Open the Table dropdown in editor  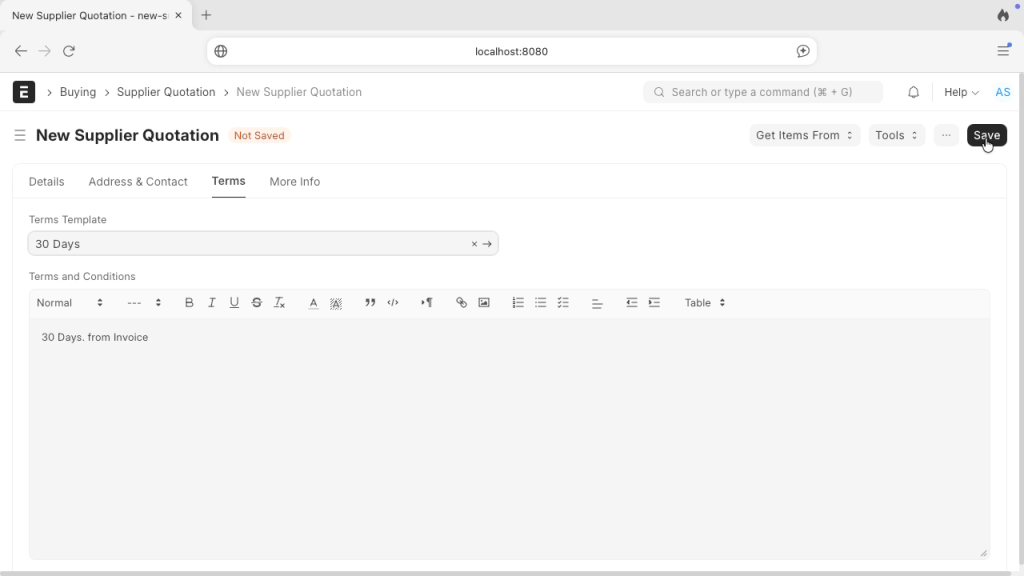705,303
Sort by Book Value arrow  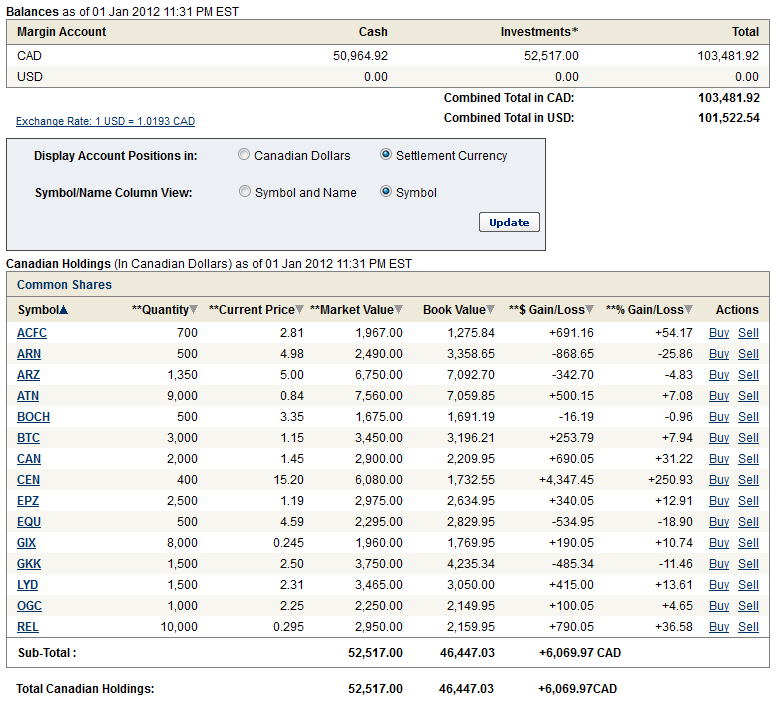(x=491, y=310)
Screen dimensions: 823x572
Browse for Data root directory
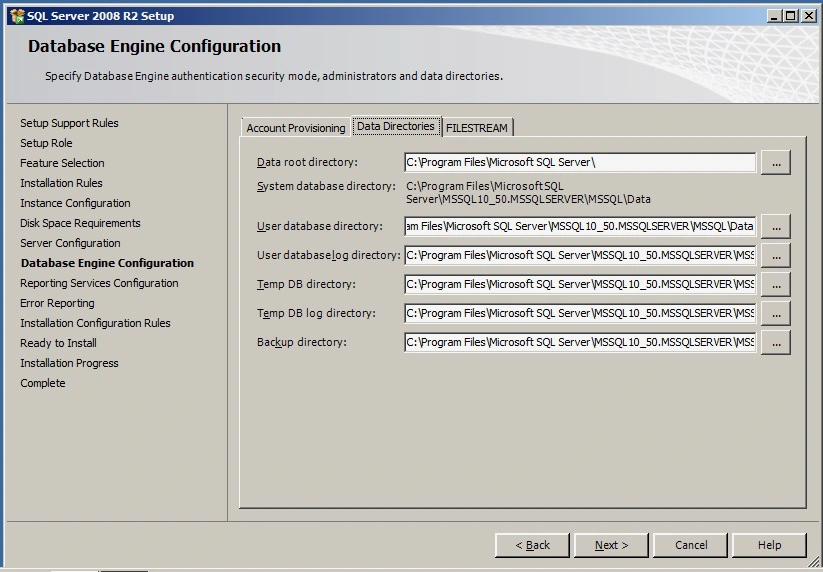775,163
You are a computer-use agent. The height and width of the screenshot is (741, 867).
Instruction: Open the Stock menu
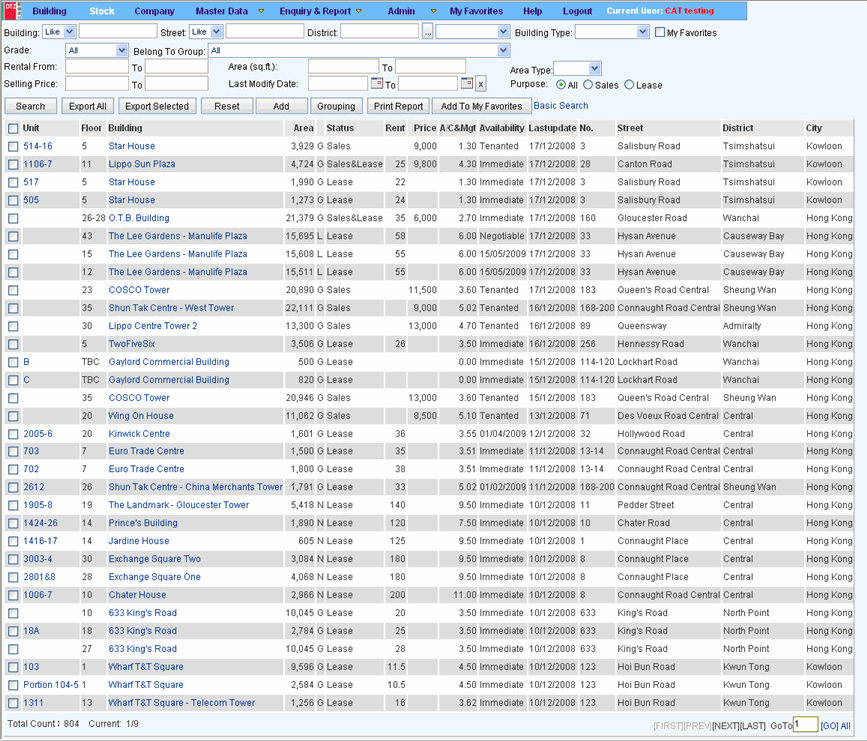(x=102, y=11)

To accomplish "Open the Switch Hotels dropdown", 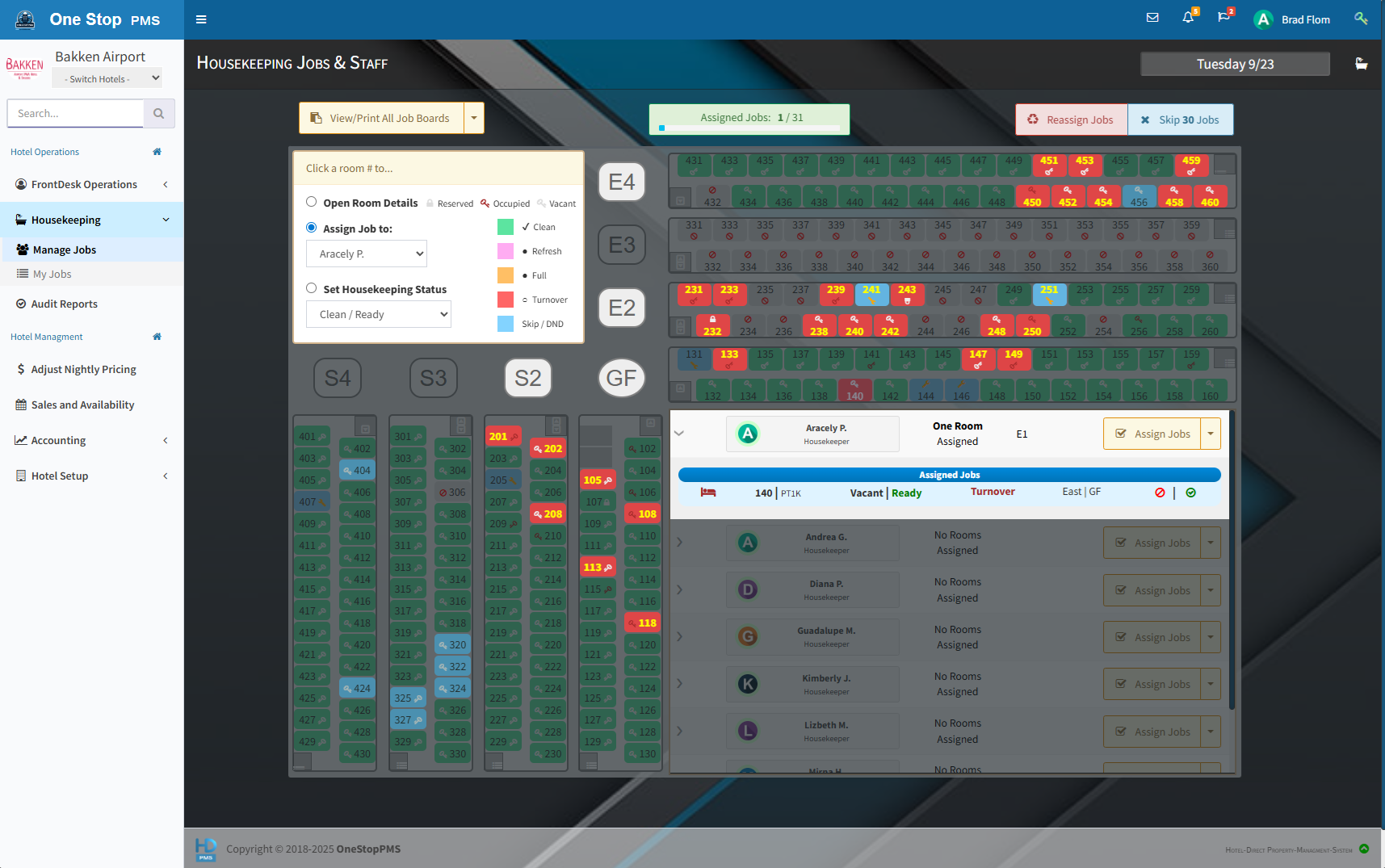I will 107,78.
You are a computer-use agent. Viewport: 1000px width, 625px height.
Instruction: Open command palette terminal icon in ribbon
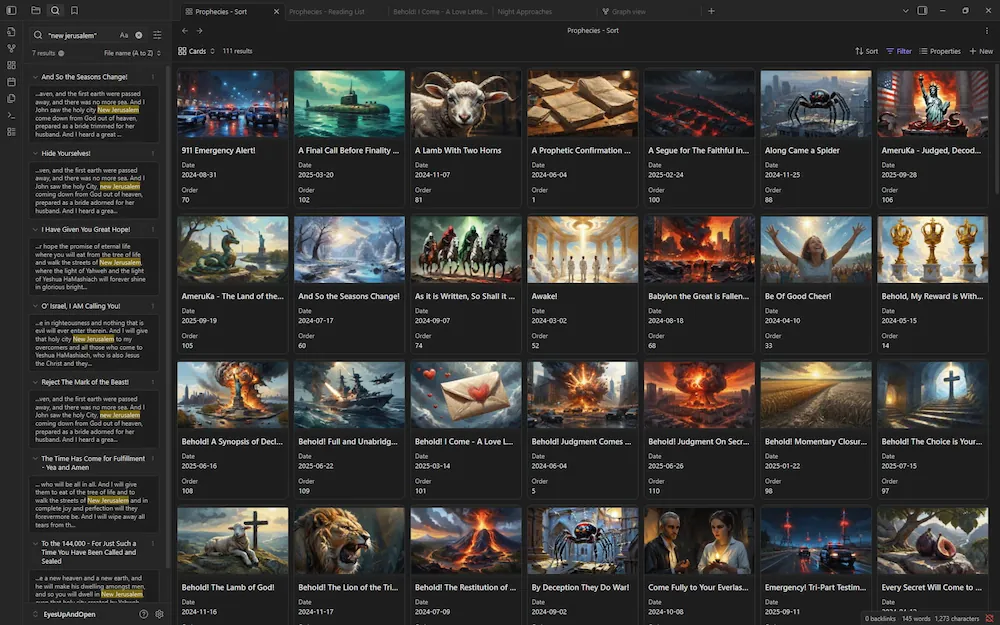click(x=11, y=115)
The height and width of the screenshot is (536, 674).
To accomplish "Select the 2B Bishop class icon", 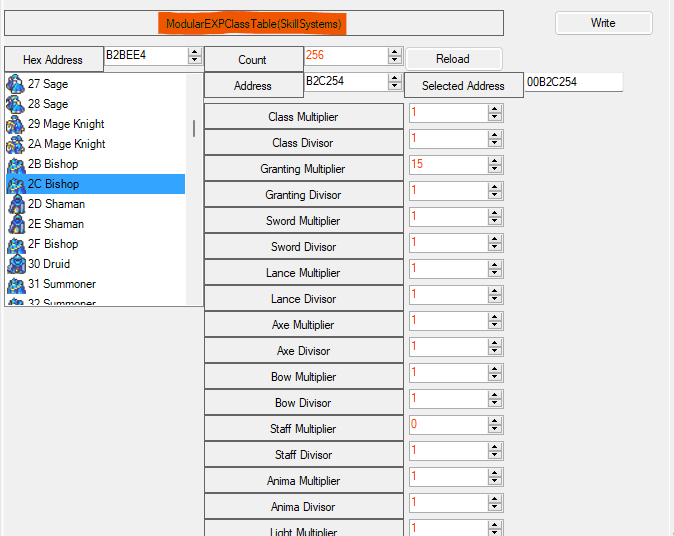I will point(15,164).
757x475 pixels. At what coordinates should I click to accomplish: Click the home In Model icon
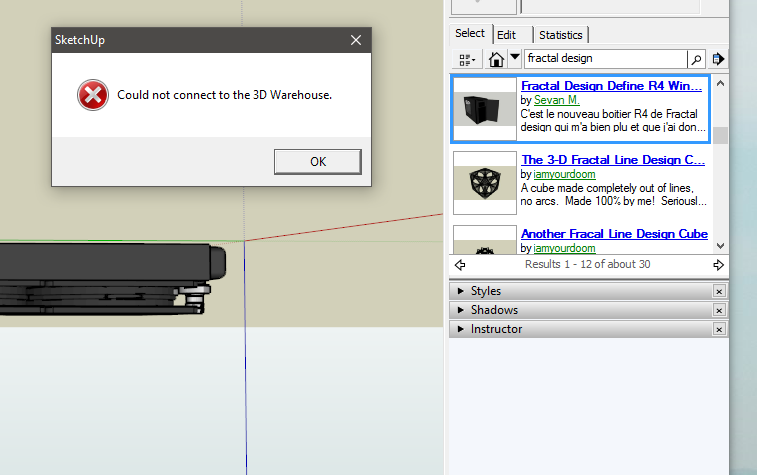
++++
■ **EXERCISE**
Look through the entries and return each line that has the word "width" in it.

■ **TASK RESPONSE**
You are a computer-use agent. The height and width of the screenshot is (741, 867).
You are a computer-use agent. Viewport: 1000px width, 625px height.
The height and width of the screenshot is (536, 674).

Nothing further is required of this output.